Writing occupies a strange place for me on the work-hobby spectrum. I’ve always considered writing a hobby, and I know that’s something that a lot of professional writers would bristle at. For them, perhaps, it’s their job first and foremost, perhaps even a calling. But for me, it’s been important always to hold on to the love of it, and to avoid commodifying it until I’m completely happy with it. Every time I write, I ask myself whether I’m enjoying it or not. If I’m not, I’ll try writing something else, or doing something else entirely, careful always not to make a chore of the one thing I really like doing.
It’s an uneasy balance. I’d love to be able to live off writing, but I do have some misgivings about a potential future in which the thing I once loved, and once considered an act of resistance against the idea of productivity, becomes work. I’ll approach tentatively the tipping point at which, to paraphrase Billie Eilish, the things I once enjoyed just keep me employed.
Cultural indigestion
Some snippets of this week’s intake.
Reading - Related to my newfound cooking obsession, I’ve been reading Salt Fat Acid Heat by Samin Nosrat. My partner bought it for me a year ago and I flicked through the recipes and nodded to myself and didn’t go back to it until now. Turns out it’s fantastic and if, like me, you’re the kind of person who likes cooking but doesn’t understand cooking, then you should give it a go. It’s got just the right balance of science and anecdote, giving you some firm foundations on which to improvise with different elements of cooking. There’s a mind blowing and revelatory moment on almost every page and the recipes are (so far) pretty good too!
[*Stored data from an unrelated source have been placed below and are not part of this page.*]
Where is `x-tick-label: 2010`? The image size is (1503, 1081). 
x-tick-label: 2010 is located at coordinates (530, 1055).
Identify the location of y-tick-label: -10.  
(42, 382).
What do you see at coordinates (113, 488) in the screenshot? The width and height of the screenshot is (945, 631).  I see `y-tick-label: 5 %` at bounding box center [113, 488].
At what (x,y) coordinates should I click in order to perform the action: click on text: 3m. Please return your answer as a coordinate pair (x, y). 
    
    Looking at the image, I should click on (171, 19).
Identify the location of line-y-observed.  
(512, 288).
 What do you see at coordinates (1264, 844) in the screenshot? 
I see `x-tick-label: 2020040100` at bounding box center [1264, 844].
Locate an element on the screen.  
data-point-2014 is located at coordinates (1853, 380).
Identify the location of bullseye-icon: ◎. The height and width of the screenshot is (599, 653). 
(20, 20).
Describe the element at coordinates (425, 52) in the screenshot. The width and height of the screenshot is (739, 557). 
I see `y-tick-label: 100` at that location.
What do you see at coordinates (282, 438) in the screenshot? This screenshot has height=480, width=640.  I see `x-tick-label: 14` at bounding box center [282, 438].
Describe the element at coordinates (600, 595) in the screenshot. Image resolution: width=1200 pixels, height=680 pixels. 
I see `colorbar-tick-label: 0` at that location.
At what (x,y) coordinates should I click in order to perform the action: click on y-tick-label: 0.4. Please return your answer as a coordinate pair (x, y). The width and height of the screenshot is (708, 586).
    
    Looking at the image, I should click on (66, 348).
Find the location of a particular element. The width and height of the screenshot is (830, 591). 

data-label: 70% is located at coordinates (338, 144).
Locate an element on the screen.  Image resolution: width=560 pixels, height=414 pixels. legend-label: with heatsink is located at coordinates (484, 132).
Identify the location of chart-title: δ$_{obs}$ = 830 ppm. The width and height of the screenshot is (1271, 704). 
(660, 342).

Watching - I finished watching The Last of Us and was left pretty cold at the end. I think there’s something inherently distracting about watching an adaptation that replicates, sometimes line for line, a pre-existing piece of media. Your brain is so consumed by comparison that there’s little room to engage with the characters or the plot. Overall I think the creators spent too much time trying not to upset existing fans of the franchise, and not enough time actually writing anything new. The one episode that’s an exception to this (ep.3) was fantastic and a hint at what they could have made if they were a little more brave in messing around with the IP.
Playing - have more or less broken the spell that Elden Ring had me under for too many hours, I’ve started playing Disco Elysium, which lots of people have told me is among the greatest games ever made. So far the writing is fantastic (which makes a nice departure from Elden Ring) but I am bouncing off the mechanics quite a lot. I get the impression this is part of the point, but time will tell.
Eating - An admittedly grotesque looking menemen from New River Cafe in Hackney. It was honestly delicious though. A lesson, perhaps, about inner beauty.
Salt fat acid heat completely changed how I cook! Absolute best book.